In preparing a public report on the accident, the federal Transportation Safety Board drew on a variety of materials, including the recording of conversations among flight crew members and other sounds in the cockpit.

A Transportation Safety Board investigator inspects an engine at the crash site of Air Canada AC624 that crashed during a snowstorm, at Stanfield International Airport in Halifax on March 30, 2015. (Andrew Vaughan/Reuters)

A statutory privilege of confidentiality applies to cockpit voice recordings, meaning the authorization of a court or coroner is needed before they can be used in legal proceedings.

Gaps in record

Halifax lawyer Ray Wagner and his firm represent more than a hundred passengers in the class-action lawsuit against Air Canada, Nav Canada, Transport Canada, the Halifax International  Airport Authority and Airbus.

The lawsuit was filed on April 28, 2015, in the Nova Scotia Supreme Court and Wagner said it can now proceed.

He said while the defendants were collectively responsible for the accident, having a complete record was important for assigning proportional responsibility.

“[Passengers] want to have it resolved. They want to move on with their lives. And some people need it because they can’t work and they need care,” he said.

Wagner said the cockpit voice recording is necessary to fill in gaps in the evidentiary record.

According to Wagner, there were two competing interests that the judges had to weigh — the privacy of the pilot and co-pilot and the interest of the administration of justice. 

“The big question was balancing those two important interests to determine which is the prevailing interest here,” he told CBC News..

“The pilot and co-pilot didn’t have a great recollection of the nuances and the particulars and the communications in the cockpit as it approached to Halifax International Airport. And so there were gaps.”

Wagner said he does not have a timeline for when the cockpit voice recording will be turned over to his firm but expects it should be within 10 days.

 Airbus wanted access

Airbus S.A.S. sought access to the voice recording and a transcript, arguing it was necessary for a fair trial — a move the Transportation Safety Board, though not a party in the class action, opposed in court.

A Nova Scotia judge refused to allow the safety board to make submissions in the absence of other parties and the public.
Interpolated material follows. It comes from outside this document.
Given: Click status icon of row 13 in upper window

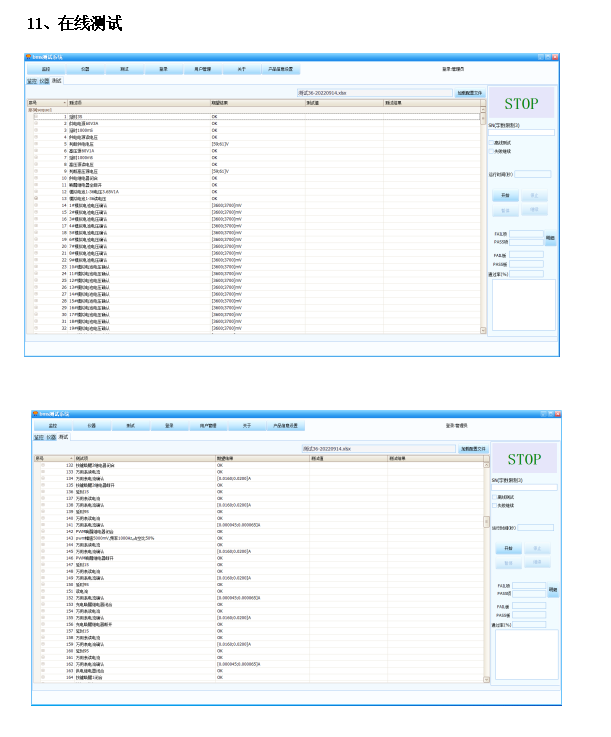Looking at the screenshot, I should point(37,198).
He also directed the board to produce a copy of the recording and transcript for use in the class action under “very stringent conditions,” limiting disclosure to the parties and their experts, consultants, insurers and lawyers in order to preserve confidentiality.

The Nova Scotia Court of Appeal upheld both the refusal to hear private submissions and the disclosure order, prompting the safety board to take its case to the Supreme Court of Canada.

The board contended that Parliament’s aim in establishing the privilege attached to cockpit voice recordings — protecting pilot privacy and promoting public safety in air transportation — would be undermined if the Halifax recording were disclosed in the class action.

No reviewable error

In writing for a majority of the Supreme Court, Justice Nicholas Kasirer found the Nova Scotia judge made no reviewable error in refusing to allow the board to make closed-door submissions in the matter, nor in ordering disclosure of the recording.

Kasirer said it was evident the judge applied the correct test concerning disclosure, properly identifying and weighing the two competing interests — the public interest in the proper administration of justice and the public interests underlying the privilege.

“The overall weighing of the factors by the chambers judge was fact-driven and discretionary. Based on the evidence and the strength of his findings of fact, he was entitled to conclude that limited production should be ordered,” Kasirer wrote.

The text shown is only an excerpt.